Exercise aim => Copy all lines of the listing that include the string "computer".

Exercise input =>
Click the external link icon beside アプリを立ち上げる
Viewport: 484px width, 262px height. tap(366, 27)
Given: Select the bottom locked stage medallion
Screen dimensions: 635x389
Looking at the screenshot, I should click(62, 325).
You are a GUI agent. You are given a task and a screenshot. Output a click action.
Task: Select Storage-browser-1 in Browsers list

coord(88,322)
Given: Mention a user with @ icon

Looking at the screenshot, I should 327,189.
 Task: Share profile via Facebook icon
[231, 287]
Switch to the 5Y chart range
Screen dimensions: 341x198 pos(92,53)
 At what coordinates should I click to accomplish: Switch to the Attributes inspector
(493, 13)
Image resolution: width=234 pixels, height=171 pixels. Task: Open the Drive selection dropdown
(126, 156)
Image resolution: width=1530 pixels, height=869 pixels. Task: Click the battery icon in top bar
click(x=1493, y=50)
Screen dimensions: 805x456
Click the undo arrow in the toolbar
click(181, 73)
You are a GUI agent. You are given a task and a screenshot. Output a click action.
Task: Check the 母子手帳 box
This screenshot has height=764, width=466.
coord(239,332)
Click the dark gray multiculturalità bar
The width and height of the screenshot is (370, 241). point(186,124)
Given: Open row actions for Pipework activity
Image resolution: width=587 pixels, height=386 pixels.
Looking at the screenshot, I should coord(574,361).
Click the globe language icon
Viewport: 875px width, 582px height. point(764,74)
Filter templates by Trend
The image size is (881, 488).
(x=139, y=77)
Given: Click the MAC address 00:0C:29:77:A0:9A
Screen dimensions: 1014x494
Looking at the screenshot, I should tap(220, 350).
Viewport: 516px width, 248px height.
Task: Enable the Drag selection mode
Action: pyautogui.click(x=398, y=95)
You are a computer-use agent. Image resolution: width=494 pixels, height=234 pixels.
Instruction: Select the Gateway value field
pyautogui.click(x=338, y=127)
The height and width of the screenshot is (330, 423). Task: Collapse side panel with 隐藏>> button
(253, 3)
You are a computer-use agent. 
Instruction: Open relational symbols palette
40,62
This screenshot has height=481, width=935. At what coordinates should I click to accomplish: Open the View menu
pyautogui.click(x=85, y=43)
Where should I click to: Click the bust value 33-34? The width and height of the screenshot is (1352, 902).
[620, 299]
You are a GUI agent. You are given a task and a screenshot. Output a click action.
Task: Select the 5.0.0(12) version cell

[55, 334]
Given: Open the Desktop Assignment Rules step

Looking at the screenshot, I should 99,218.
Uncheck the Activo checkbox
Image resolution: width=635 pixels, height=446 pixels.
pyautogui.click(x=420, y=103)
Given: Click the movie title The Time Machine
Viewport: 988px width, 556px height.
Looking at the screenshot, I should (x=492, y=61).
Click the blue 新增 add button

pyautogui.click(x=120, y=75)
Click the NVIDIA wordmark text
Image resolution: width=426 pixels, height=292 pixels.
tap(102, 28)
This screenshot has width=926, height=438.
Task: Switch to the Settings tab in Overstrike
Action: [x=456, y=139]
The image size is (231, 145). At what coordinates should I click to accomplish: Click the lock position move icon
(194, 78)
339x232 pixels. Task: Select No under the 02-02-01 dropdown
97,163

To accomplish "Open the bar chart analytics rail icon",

Reply to the task =>
You are a computer-use agent. Image resolution: width=494 pixels, height=234 pixels.
You are a computer-use agent. 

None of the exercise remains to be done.